In Vietnam, you can find a lot of coffee packs depicting palm civet. The cost of these packs starts at $3. But the low price means that there is no real ‘Chon’ inside. Under the guise of real coffee ‘Luwak,’ you find artificially fermented coffee which, thanks to the efforts of farmers, has the similar taste with the real expensive coffee.
In Europe coffee ‘Luwak’ can be found in specialized stores or web stores, its price reaches 25.000 rubles per 1 kg. In Europe, the price for a cup of “Kopi Luwak” can reach $100. In Asian farms, you can buy a cup of this coffee for only $10-20, but you can never know what kind of coffee you are really getting.
HOW TO MAKE ‘LUWAK’ COFFEE?
In Europe, coffee ‘Chon’ is often get made in a cezve on fire or sand, this way of making it is called Eastern. The drawback of making coffee in a cezve is that the drink gets bitter.
In Asia, they use a special device for making coffee. It’s a metal press filter, which consists of three parts: a cup with a filter, a press and a lid. They call it ‘phin’.

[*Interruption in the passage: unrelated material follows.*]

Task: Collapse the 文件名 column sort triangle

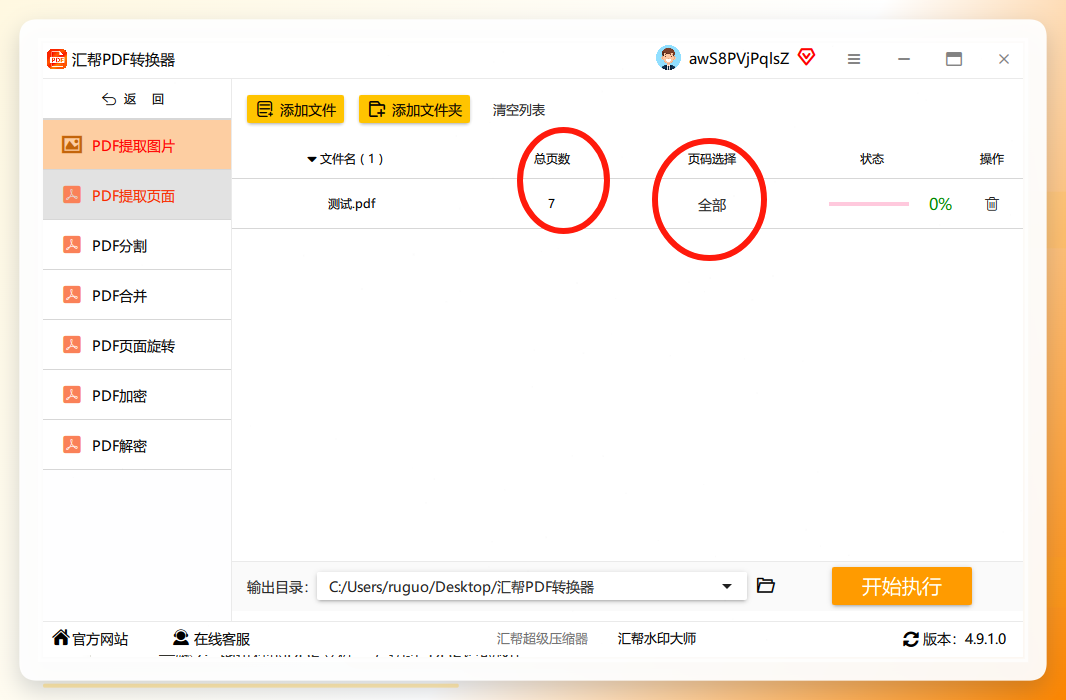Action: coord(312,160)
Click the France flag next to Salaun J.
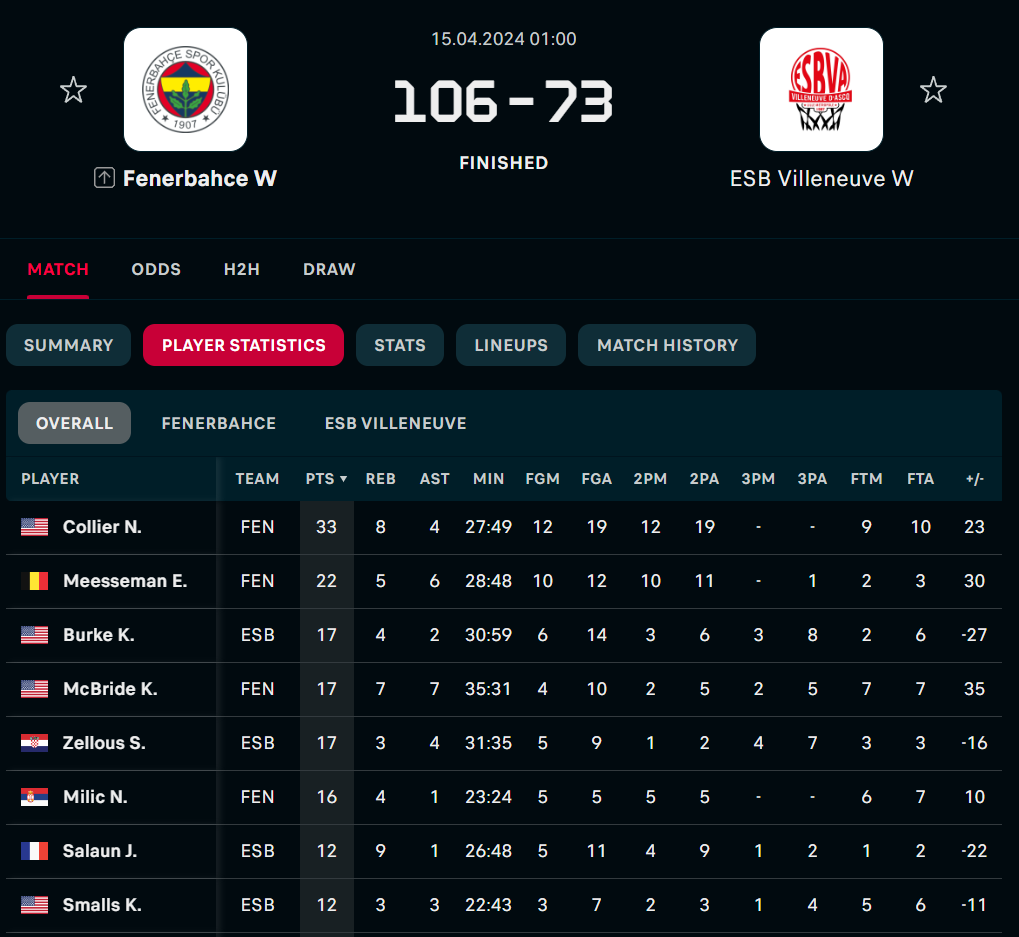This screenshot has width=1019, height=937. (x=35, y=851)
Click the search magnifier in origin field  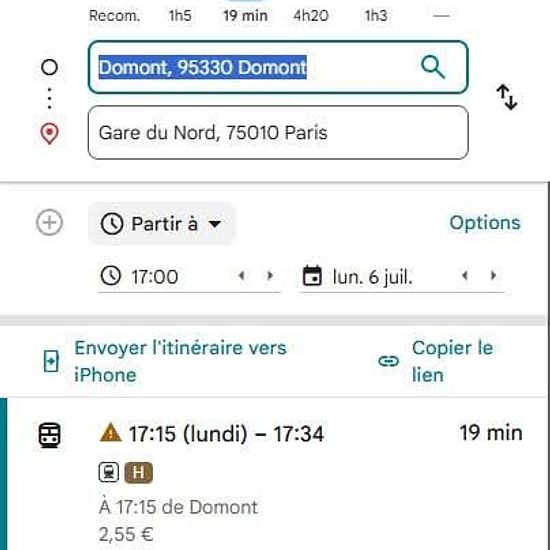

Asian recipes are focused on opening the full flavour of coffee. It is also recommended to use only large or medium grind coffee to avoid getting small particles into the drink.
The recipe of classic black Vietnamese coffee:
To make the drink place ‘phin’ on top of a glass with thick walls. Put 2-3 teaspoons of ‘Kopi Luwak’ of medium or large grind in the filter cup. Spread the coffee on the bottom of the filter by the press. Pour 10 ml of hot water on it, leave for 1 minute. When the water has passed fill the whole filter with hot water, cover and let the coffee drip. As soon as the filter passes all the water through itself the drink is ready.
To get your coffee hot you can put the glass in a bowl with hot water for the time of filtration.
When the drink is ready you can add some sugar, condensed milk, ice, but it is better to drink it in its pure form to feel the full range of the coffee taste.
HOW TO STORE COFFEE “LUWAK”
To keep ‘Kopi Luwak’ for a long time it is necessary to follow certain rules:
Give preference to foil-based packaging, as well as ceramic or glassware with a sealed lid.
Keep coffee beans away from direct sunlight and temperature drop.